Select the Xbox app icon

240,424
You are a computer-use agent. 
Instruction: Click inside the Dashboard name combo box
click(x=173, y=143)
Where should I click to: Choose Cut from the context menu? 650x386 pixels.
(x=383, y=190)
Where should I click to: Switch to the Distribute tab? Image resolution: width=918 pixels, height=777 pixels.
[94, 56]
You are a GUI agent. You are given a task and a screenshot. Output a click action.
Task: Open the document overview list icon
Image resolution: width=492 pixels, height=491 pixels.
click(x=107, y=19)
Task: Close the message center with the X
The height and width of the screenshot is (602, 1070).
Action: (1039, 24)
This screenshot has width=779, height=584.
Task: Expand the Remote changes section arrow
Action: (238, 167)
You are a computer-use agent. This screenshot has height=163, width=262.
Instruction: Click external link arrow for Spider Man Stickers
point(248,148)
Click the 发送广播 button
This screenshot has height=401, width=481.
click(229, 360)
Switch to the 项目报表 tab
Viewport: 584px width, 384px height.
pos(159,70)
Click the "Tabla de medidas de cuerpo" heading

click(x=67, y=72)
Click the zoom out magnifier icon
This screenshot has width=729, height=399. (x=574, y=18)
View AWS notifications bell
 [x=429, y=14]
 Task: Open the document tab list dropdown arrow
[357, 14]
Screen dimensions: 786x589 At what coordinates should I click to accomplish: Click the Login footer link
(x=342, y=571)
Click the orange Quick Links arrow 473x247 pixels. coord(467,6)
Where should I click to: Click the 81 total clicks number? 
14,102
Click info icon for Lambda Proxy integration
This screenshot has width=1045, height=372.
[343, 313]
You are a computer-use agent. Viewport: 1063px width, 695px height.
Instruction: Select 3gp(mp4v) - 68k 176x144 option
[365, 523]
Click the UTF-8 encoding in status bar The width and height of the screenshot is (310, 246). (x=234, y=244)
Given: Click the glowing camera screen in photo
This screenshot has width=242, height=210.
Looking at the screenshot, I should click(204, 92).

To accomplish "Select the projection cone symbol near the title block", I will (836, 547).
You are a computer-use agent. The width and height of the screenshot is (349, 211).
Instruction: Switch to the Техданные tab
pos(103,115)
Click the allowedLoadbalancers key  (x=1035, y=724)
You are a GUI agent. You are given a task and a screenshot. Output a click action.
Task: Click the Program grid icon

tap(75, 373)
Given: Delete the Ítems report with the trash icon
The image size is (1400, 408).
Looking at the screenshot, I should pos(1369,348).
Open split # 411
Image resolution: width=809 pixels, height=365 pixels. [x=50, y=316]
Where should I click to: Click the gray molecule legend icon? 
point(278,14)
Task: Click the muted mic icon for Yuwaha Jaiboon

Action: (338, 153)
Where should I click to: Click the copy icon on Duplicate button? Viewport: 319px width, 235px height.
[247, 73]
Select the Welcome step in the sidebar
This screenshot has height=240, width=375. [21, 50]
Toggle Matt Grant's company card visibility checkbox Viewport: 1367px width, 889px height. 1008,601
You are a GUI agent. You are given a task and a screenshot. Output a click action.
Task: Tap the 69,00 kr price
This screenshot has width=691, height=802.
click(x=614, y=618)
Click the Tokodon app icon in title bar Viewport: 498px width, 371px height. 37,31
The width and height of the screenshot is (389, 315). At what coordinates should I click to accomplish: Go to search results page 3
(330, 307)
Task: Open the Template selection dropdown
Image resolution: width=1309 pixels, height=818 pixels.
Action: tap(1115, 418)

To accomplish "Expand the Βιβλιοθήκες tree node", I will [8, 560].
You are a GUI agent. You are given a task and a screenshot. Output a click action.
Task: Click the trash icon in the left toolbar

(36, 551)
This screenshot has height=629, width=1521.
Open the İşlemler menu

□ □ □ □ □ □ □

## Work to be completed
The entries shown above must be reproduced in full, exactly as written.

## Task answer
Select the Xbox app icon

240,424
You are a computer-use agent. 
Instruction: Click inside the Dashboard name combo box
click(x=173, y=143)
Where should I click to: Choose Cut from the context menu? 650x386 pixels.
(x=383, y=190)
Where should I click to: Switch to the Distribute tab? Image resolution: width=918 pixels, height=777 pixels.
[94, 56]
You are a GUI agent. You are given a task and a screenshot. Output a click action.
Task: Open the document overview list icon
Image resolution: width=492 pixels, height=491 pixels.
click(x=107, y=19)
Task: Close the message center with the X
The height and width of the screenshot is (602, 1070).
Action: (1039, 24)
This screenshot has width=779, height=584.
Task: Expand the Remote changes section arrow
Action: (238, 167)
You are a computer-use agent. This screenshot has height=163, width=262.
Instruction: Click external link arrow for Spider Man Stickers
point(248,148)
Click the 发送广播 button
This screenshot has height=401, width=481.
click(229, 360)
Switch to the 项目报表 tab
Viewport: 584px width, 384px height.
pos(159,70)
Click the "Tabla de medidas de cuerpo" heading

click(x=67, y=72)
Click the zoom out magnifier icon
This screenshot has width=729, height=399. (x=574, y=18)
View AWS notifications bell
 [x=429, y=14]
 Task: Open the document tab list dropdown arrow
[357, 14]
Screen dimensions: 786x589 At what coordinates should I click to accomplish: Click the Login footer link
(x=342, y=571)
Click the orange Quick Links arrow 473x247 pixels. coord(467,6)
Where should I click to: Click the 81 total clicks number? 
14,102
Click info icon for Lambda Proxy integration
This screenshot has width=1045, height=372.
[343, 313]
You are a computer-use agent. Viewport: 1063px width, 695px height.
Instruction: Select 3gp(mp4v) - 68k 176x144 option
[365, 523]
Click the UTF-8 encoding in status bar The width and height of the screenshot is (310, 246). (x=234, y=244)
Given: Click the glowing camera screen in photo
This screenshot has width=242, height=210.
Looking at the screenshot, I should click(204, 92).

To accomplish "Select the projection cone symbol near the title block", I will (836, 547).
You are a computer-use agent. The width and height of the screenshot is (349, 211).
Instruction: Switch to the Техданные tab
pos(103,115)
Click the allowedLoadbalancers key  (x=1035, y=724)
You are a GUI agent. You are given a task and a screenshot. Output a click action.
Task: Click the Program grid icon

tap(75, 373)
Given: Delete the Ítems report with the trash icon
The image size is (1400, 408).
Looking at the screenshot, I should pos(1369,348).
Open split # 411
Image resolution: width=809 pixels, height=365 pixels. [x=50, y=316]
Where should I click to: Click the gray molecule legend icon? 
point(278,14)
Task: Click the muted mic icon for Yuwaha Jaiboon

Action: (338, 153)
Where should I click to: Click the copy icon on Duplicate button? Viewport: 319px width, 235px height.
[247, 73]
Select the Welcome step in the sidebar
This screenshot has height=240, width=375. [21, 50]
Toggle Matt Grant's company card visibility checkbox Viewport: 1367px width, 889px height. 1008,601
You are a GUI agent. You are given a task and a screenshot. Output a click action.
Task: Tap the 69,00 kr price
This screenshot has width=691, height=802.
click(x=614, y=618)
Click the Tokodon app icon in title bar Viewport: 498px width, 371px height. 37,31
The width and height of the screenshot is (389, 315). At what coordinates should I click to accomplish: Go to search results page 3
(330, 307)
Task: Open the Template selection dropdown
Image resolution: width=1309 pixels, height=818 pixels.
Action: tap(1115, 418)

To accomplish "Expand the Βιβλιοθήκες tree node", I will [8, 560].
You are a GUI agent. You are given a task and a screenshot. Output a click action.
Task: Click the trash icon in the left toolbar

(36, 551)
This screenshot has height=629, width=1521.
Open the İşlemler menu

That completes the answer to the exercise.